Hello,
My client’s store is being hammered with bot attacks resulting in over 200 fake accounts created daily. I have of course enabled captcha but clearly it’s not working to block the bots. I am looking for an alternative captcha which will work better for my client’s store.
Fake accounts are being created via pop-up forms, newsletter signup form, and via the create account form.
Thank you.
Hi @ClickWit
Bot attacks can be annoying. Since hCaptcha is not functioning, I would recommend enabling Google reCAPTCHA v3 that uses risk-based scoring to detect bots without inconveniencing users. You can enable it in Shopify at Settings → Customer accounts & checkouts and Online store → Preferences.
Also, attempt to limit account creation to post-checkout only if it’s not an absolute requirement before then. If bots are taking advantage of pop-ups and newsletter signups, try adding honeypot fields (fields hidden that real users won’t fill out) or install a third-party anti-bot app like Shop Protector or CleanTalk from the Shopify App Store
Hope this helps 
Hi @ClickWit
Thanks for reaching out to the Shopify Community. Shopify provides a built-in CAPTCHA for protection, but if it’s not enough, you can explore third-party apps like:
https://apps.shopify.com/bot-protection
https://apps.shopify.com/ellipsis-human-presence-technology
https://apps.shopify.com/ipblocker
I have the same issue. A BOT is creating dozens of Abandoned Carts each day and also hundreds of fake customers using spoofed names and emails.
The BOT is NOT USING NORMAL WORKFLOW so none of the blockers work. I have tried Blockify, Cart Block, & Flow.
I created a dummy product with a artifically low price and zero inventory. The BOT always picks the lowest cost item in my catalog and is able to create the Cart even though there is no inventory.
The support rep at Cart Block determined that the BOT is using a vulnerability of PERMALINK to go around the workflow.
There is no way to turn off or disable PERMALINK and so far Shopify Developers are not doing anything about it.
I don’t know how they are creating the dummy customers. Again, Shopify is not showing any interest in fixing the issue.

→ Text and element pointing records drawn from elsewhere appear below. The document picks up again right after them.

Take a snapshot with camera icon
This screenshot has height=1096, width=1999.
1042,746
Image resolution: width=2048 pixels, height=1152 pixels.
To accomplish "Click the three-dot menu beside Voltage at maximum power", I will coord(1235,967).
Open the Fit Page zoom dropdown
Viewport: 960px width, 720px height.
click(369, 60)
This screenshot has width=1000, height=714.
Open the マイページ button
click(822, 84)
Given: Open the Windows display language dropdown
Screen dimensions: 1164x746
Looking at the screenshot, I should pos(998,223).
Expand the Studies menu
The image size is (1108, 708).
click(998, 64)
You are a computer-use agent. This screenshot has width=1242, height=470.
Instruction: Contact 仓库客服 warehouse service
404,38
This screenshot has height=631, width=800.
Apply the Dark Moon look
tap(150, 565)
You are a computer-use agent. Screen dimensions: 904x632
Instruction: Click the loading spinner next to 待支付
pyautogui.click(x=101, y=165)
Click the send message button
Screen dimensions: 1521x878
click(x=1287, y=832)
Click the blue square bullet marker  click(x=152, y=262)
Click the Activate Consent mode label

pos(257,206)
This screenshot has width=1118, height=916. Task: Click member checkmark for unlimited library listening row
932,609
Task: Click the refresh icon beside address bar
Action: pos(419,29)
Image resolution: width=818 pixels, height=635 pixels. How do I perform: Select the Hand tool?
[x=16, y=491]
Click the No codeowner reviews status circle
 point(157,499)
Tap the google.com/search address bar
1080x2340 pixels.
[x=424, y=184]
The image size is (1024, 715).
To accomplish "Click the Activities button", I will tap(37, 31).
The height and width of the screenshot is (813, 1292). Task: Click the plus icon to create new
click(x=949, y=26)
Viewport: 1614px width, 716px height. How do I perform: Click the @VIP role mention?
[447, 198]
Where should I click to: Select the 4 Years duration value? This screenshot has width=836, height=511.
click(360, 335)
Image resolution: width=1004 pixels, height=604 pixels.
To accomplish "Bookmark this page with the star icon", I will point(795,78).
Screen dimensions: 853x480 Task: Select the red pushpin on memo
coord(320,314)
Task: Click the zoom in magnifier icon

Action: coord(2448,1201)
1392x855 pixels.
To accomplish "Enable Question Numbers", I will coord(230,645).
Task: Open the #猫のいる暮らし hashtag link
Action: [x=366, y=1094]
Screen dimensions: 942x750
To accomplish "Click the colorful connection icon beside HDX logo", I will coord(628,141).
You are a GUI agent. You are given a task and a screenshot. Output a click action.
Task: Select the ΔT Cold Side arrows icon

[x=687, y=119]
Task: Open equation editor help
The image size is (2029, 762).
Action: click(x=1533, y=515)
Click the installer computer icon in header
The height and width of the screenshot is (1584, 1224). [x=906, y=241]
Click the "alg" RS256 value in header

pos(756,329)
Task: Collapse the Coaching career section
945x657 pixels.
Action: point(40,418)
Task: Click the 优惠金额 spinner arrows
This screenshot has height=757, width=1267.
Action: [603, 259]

I run into this with clients all the time. The reason the Captcha isn’t working is almost certainly because these are ‘Headless Bots.’ They are sending POST requests directly to the API endpoints, bypassing the frontend forms (and the Captcha) entirely.
Finding a ‘better’ Captcha usually just annoys real customers without stopping the bots.
We switched strategies: instead of trying to block the door (which fails), we just automated the cleanup. I use a tool called NoBot (https://nobot.versoly.page/) that detects and deletes the fake accounts instantly. It keeps the client’s database clean without adding friction to the UX
Thanks for sharing the tool. It really helpful for Merchants those stuck with Bots account.